**Items from a data source**
# # # # # # #

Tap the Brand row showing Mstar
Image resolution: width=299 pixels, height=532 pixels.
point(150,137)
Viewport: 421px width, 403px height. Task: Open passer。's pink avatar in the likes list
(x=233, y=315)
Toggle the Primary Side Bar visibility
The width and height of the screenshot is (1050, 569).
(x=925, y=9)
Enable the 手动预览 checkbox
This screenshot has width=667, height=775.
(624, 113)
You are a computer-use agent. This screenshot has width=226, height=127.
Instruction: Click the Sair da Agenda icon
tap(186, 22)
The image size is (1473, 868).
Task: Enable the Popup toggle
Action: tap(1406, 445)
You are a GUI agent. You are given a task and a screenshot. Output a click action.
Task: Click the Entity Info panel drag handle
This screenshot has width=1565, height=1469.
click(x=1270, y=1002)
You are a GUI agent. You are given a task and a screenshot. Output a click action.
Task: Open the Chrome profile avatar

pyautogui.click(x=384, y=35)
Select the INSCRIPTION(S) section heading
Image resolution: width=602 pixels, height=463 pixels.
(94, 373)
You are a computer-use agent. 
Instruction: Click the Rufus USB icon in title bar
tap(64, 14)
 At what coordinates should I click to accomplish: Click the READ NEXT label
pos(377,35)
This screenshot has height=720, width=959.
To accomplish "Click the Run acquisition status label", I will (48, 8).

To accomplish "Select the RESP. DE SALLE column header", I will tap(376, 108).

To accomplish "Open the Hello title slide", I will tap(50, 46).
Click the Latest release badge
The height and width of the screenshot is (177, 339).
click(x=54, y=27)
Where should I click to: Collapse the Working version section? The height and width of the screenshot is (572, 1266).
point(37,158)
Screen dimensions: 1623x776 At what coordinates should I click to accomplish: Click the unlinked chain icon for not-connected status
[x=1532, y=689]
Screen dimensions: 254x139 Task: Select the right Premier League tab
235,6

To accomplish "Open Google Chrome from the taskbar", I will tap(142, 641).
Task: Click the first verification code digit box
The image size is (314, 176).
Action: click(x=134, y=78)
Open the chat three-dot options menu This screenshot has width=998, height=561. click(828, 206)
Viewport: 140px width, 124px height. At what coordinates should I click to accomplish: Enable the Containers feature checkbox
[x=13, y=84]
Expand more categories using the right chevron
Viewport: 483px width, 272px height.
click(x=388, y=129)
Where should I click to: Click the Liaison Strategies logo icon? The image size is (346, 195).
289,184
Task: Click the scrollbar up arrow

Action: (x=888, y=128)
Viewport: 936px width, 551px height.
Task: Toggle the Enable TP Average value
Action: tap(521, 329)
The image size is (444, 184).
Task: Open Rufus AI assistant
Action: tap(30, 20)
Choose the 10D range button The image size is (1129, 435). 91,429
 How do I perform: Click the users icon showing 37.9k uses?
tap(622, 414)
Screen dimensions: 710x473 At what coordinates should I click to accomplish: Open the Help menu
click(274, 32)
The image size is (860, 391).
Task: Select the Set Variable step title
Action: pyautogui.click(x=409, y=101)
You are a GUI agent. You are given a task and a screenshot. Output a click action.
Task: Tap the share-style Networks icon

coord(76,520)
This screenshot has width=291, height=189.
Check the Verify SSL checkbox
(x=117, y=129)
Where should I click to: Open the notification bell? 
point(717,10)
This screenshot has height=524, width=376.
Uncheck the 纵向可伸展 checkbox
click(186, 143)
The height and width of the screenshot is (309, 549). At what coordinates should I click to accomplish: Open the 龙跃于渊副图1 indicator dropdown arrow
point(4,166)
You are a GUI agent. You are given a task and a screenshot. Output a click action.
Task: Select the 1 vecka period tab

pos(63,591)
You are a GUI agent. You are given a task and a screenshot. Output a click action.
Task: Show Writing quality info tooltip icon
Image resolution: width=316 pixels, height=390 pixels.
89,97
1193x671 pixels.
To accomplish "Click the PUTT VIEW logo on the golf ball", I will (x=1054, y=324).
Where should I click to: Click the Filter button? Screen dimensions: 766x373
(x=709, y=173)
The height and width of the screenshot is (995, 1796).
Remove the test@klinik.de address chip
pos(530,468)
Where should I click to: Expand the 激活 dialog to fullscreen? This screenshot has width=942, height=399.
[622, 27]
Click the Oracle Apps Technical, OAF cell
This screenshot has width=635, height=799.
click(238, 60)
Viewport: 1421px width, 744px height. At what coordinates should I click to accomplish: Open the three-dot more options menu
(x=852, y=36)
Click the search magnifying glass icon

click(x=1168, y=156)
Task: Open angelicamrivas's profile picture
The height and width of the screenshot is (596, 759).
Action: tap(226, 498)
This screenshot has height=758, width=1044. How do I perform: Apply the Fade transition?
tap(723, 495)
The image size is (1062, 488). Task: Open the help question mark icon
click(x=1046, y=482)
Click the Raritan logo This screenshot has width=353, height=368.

# # # # # # #

**WHAT THE EXERCISE ASKS**
Copy out each record exactly as given, omitting none.

**ANSWER FOR THIS EXERCISE**
Tap the Brand row showing Mstar
Image resolution: width=299 pixels, height=532 pixels.
point(150,137)
Viewport: 421px width, 403px height. Task: Open passer。's pink avatar in the likes list
(x=233, y=315)
Toggle the Primary Side Bar visibility
The width and height of the screenshot is (1050, 569).
(x=925, y=9)
Enable the 手动预览 checkbox
This screenshot has width=667, height=775.
(624, 113)
You are a computer-use agent. This screenshot has width=226, height=127.
Instruction: Click the Sair da Agenda icon
tap(186, 22)
The image size is (1473, 868).
Task: Enable the Popup toggle
Action: tap(1406, 445)
You are a GUI agent. You are given a task and a screenshot. Output a click action.
Task: Click the Entity Info panel drag handle
This screenshot has width=1565, height=1469.
click(x=1270, y=1002)
You are a GUI agent. You are given a task and a screenshot. Output a click action.
Task: Open the Chrome profile avatar

pyautogui.click(x=384, y=35)
Select the INSCRIPTION(S) section heading
Image resolution: width=602 pixels, height=463 pixels.
(94, 373)
You are a computer-use agent. 
Instruction: Click the Rufus USB icon in title bar
tap(64, 14)
 At what coordinates should I click to accomplish: Click the READ NEXT label
pos(377,35)
This screenshot has height=720, width=959.
To accomplish "Click the Run acquisition status label", I will (48, 8).

To accomplish "Select the RESP. DE SALLE column header", I will tap(376, 108).

To accomplish "Open the Hello title slide", I will tap(50, 46).
Click the Latest release badge
The height and width of the screenshot is (177, 339).
click(x=54, y=27)
Where should I click to: Collapse the Working version section? The height and width of the screenshot is (572, 1266).
point(37,158)
Screen dimensions: 1623x776 At what coordinates should I click to accomplish: Click the unlinked chain icon for not-connected status
[x=1532, y=689]
Screen dimensions: 254x139 Task: Select the right Premier League tab
235,6

To accomplish "Open Google Chrome from the taskbar", I will tap(142, 641).
Task: Click the first verification code digit box
The image size is (314, 176).
Action: click(x=134, y=78)
Open the chat three-dot options menu This screenshot has width=998, height=561. click(828, 206)
Viewport: 140px width, 124px height. At what coordinates should I click to accomplish: Enable the Containers feature checkbox
[x=13, y=84]
Expand more categories using the right chevron
Viewport: 483px width, 272px height.
click(x=388, y=129)
Where should I click to: Click the Liaison Strategies logo icon? The image size is (346, 195).
289,184
Task: Click the scrollbar up arrow

Action: (x=888, y=128)
Viewport: 936px width, 551px height.
Task: Toggle the Enable TP Average value
Action: tap(521, 329)
The image size is (444, 184).
Task: Open Rufus AI assistant
Action: tap(30, 20)
Choose the 10D range button The image size is (1129, 435). 91,429
 How do I perform: Click the users icon showing 37.9k uses?
tap(622, 414)
Screen dimensions: 710x473 At what coordinates should I click to accomplish: Open the Help menu
click(274, 32)
The image size is (860, 391).
Task: Select the Set Variable step title
Action: pyautogui.click(x=409, y=101)
You are a GUI agent. You are given a task and a screenshot. Output a click action.
Task: Tap the share-style Networks icon

coord(76,520)
This screenshot has width=291, height=189.
Check the Verify SSL checkbox
(x=117, y=129)
Where should I click to: Open the notification bell? 
point(717,10)
This screenshot has height=524, width=376.
Uncheck the 纵向可伸展 checkbox
click(186, 143)
The height and width of the screenshot is (309, 549). At what coordinates should I click to accomplish: Open the 龙跃于渊副图1 indicator dropdown arrow
point(4,166)
You are a GUI agent. You are given a task and a screenshot. Output a click action.
Task: Select the 1 vecka period tab

pos(63,591)
You are a GUI agent. You are given a task and a screenshot. Output a click action.
Task: Show Writing quality info tooltip icon
Image resolution: width=316 pixels, height=390 pixels.
89,97
1193x671 pixels.
To accomplish "Click the PUTT VIEW logo on the golf ball", I will (x=1054, y=324).
Where should I click to: Click the Filter button? Screen dimensions: 766x373
(x=709, y=173)
The height and width of the screenshot is (995, 1796).
Remove the test@klinik.de address chip
pos(530,468)
Where should I click to: Expand the 激活 dialog to fullscreen? This screenshot has width=942, height=399.
[622, 27]
Click the Oracle Apps Technical, OAF cell
This screenshot has width=635, height=799.
click(238, 60)
Viewport: 1421px width, 744px height. At what coordinates should I click to accomplish: Open the three-dot more options menu
(x=852, y=36)
Click the search magnifying glass icon

click(x=1168, y=156)
Task: Open angelicamrivas's profile picture
The height and width of the screenshot is (596, 759).
Action: tap(226, 498)
This screenshot has height=758, width=1044. How do I perform: Apply the Fade transition?
tap(723, 495)
The image size is (1062, 488). Task: Open the help question mark icon
click(x=1046, y=482)
Click the Raritan logo This screenshot has width=353, height=368.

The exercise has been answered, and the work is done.